Gallo: Yes, but again I want you to remember that in the history of
medicine no one has had to explain the detailed molecular and cellular
pathogenesis [disease causation and progression] before concluding and
agent causes the disease. To this day, no one knows how polio causes polio.
SPIN: Isn't Duesberg right when he says the body actually manufactures
many more T4-cells every day than the virus could possibly kill?
Gallo: No, Duesberg is wrong. You don't repopulate. He doesn't know
what he is talking about. Nobody has kinetics like that in humans yet.
SPIN: You mean it is not, as Duesberg asserts, standard knowledge that
in adults, T-cells regenerate at a certain rate?
Gallo: No, of course not. No one knows the rate of repopulation of T4-cells
in an adult., because by the time you are an adult you have almost no thymus
[the "T" in T-cell] gland left. You may not have any repopulation
of T4-cells. No one has a good answer to that question. If he knows the
kinetic production of T4-cells, fine, I tell you the T-cell immunologists
that I have talked to don't know the answer.
[Ed. note: The acknowledged authority in the field is Jonathan Sprent
at the Scripps Clinic and Research Foundation, in California. Duesberg
reports that in a paper in B and T Cells in Immune Regulation, Sprent
estimates the renewal rate of T-cells in human adults at about 50 percent
per month.]
SPIN: With an estimated 1.5 million HIV-positives in this country, we
still have only just over 80,000 AIDS cases in eight years - doesn't that
begin to seem low?
Gallo: No. It's a long-latency virus. All the retroviruses that infect
naturally have long latencies. A disease can take years to occur. We have
lots of things that take a long time. I hope that things will happen more
on the side you imply - that not many of these people get AIDS.
SPIN: But six percent after eight years begins to seem a slow rate of
attack for a supposedly 100-percent deadly virus, even with an average
latency of eight years.
Gallo: Yes, but again, once again, what is the latency period? You could
say, "Oh gee, virus doesn't do that." But how long does smoking
take? How long does even a powerful carcinogen like asbestos take? How
long does most human cancer take when we have an agent which we think is
responsible?
SPIN: How does the virus make a comeback of initially it is put down
by the antibodies which attack foreign elements in the body?
Gallo: I have no idea. That is a complexity we don't understand, but
it doesn't take away from the fact.
SPIN: So Duesberg is right in pointing it out - that in our current
state of understanding of the immune system, we don't know how that works.

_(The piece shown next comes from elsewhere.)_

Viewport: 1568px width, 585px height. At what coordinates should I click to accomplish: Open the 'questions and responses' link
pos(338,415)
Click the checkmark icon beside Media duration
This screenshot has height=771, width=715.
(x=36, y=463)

Gallo: I would say that is fair, yes.
Prior to 1988, Gallo insisted that "you don't need cofactors"
to bring on AIDS. He has recently shown signs of shifting his views. Last
summer, he said he now believes that HBLV, a herpes virus, is a major "cofactor."
Were there others? As followed him through the logic of his position, I
got goose bumps. Gallo's current ideas are stunningly different from those
he has consistently espoused.
SPIN: Do you think that drugs could play a role in bringing on AIDS?
Gallo: I have no basis to say no, and no basis to say yes. I just don't
know the data well enough on some of the drugs I might be talking about.
So if you tell me you know some data that is intriguing for some particular
drug being possible major cofactor in AIDS, I am all ears.
SPIN: Do you think syphilis may be involved in some form or fashion?
Gallo: If syphilis was there before there was AIDS, then syphilis is
not the cause of the AIDS epidemic. Can syphilis come into the picture
and make it much worse? Of course. Does it? I don't know. I have not studied
the literature carefully. It is certainly not silly to think about it.
Of course, all these things that develop aren't just one virus knocking.
But HIV is the goody that if it vanished, this epidemic would vanish.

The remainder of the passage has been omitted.